# Nanocraft Boats Nano 13 Wet Test / Review



## slewis (Sep 8, 2015)

Great review!


----------



## bryson (Jun 22, 2015)

Really enjoyable read! Looks like a pretty sweet skiff. Curious about the texture below -- do you know the method used to produce it? Is it gelcoat that was rolled once it began to tack up, or maybe an additive or something? I like it.


----------



## duppyzafari (Jul 9, 2015)

bryson said:


> Really enjoyable read! Looks like a pretty sweet skiff. Curious about the texture below -- do you know the method used to produce it? Is it gelcoat that was rolled once it began to tack up, or maybe an additive or something? I like it.


Thanks for the kind words - I don't know, actually. I can reach out to Alain and find out, for sure.


----------



## KurtActual (Sep 25, 2017)

Nice write up. Beyond lusting after a Skate/Nano, are you affiliated with them?


----------



## Bluwave (Nov 3, 2014)

So, fully rigged they're around $13,000-$15,000.


----------



## duppyzafari (Jul 9, 2015)

KurtActual said:


> Nice write up. Beyond lusting after a Skate/Nano, are you affiliated with them?


Just an enthusiast and appreciator of fishy skiffs. No affiliation with NanoCraft or any manufacturer.


----------



## duppyzafari (Jul 9, 2015)

bryson said:


> Really enjoyable read! Looks like a pretty sweet skiff.

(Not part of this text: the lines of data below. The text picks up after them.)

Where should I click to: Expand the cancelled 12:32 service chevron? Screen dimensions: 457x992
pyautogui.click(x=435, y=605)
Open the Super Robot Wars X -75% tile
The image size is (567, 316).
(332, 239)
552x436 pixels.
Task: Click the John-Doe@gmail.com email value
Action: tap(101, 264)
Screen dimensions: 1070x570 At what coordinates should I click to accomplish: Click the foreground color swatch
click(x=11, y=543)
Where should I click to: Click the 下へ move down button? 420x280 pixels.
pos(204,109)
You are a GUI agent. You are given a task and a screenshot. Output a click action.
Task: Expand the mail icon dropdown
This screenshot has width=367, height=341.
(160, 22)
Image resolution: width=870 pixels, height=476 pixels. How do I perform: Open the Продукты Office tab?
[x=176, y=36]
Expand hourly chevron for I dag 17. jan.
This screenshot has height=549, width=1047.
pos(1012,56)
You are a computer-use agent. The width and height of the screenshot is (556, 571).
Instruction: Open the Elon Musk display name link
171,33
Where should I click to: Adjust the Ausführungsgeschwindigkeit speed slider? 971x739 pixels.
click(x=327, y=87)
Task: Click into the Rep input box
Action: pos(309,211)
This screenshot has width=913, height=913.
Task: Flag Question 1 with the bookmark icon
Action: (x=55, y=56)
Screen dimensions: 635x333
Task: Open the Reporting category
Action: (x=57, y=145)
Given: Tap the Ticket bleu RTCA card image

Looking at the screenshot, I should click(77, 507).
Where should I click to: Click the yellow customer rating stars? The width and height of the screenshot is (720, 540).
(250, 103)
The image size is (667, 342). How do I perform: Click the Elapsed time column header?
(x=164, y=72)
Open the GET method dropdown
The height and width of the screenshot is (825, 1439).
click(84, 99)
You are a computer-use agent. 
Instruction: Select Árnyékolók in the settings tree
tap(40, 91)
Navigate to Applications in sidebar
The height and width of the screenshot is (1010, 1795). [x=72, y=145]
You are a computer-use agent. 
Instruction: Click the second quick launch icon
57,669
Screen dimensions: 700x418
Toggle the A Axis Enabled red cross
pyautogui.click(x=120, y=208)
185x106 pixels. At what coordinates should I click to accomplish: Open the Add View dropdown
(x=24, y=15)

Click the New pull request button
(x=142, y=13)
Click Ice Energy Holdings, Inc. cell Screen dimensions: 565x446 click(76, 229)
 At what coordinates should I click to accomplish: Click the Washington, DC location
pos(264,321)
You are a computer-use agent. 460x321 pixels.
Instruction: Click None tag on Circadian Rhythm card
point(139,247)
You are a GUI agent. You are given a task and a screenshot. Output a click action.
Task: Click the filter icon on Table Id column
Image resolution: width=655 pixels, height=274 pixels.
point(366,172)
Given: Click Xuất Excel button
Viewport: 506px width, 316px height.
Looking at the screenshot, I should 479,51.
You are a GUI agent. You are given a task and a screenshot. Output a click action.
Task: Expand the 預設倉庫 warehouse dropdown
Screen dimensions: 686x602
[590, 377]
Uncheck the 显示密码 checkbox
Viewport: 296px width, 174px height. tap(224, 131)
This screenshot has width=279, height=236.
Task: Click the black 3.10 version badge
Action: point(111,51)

Curious about the texture below -- do you know the method used to produce it? Is it gelcoat that was rolled once it began to tack up, or maybe an additive or something? I like it.


Alain explains the texture as follows:

_*"The interior texture is Line X tinted and shot from a gun. You can adjust the texture some with air pressure. Thinking if it's tough enough for a truck bed, should hold up fine in a nano. Gives a nice nonskid surface a super easy to clean."*_


----------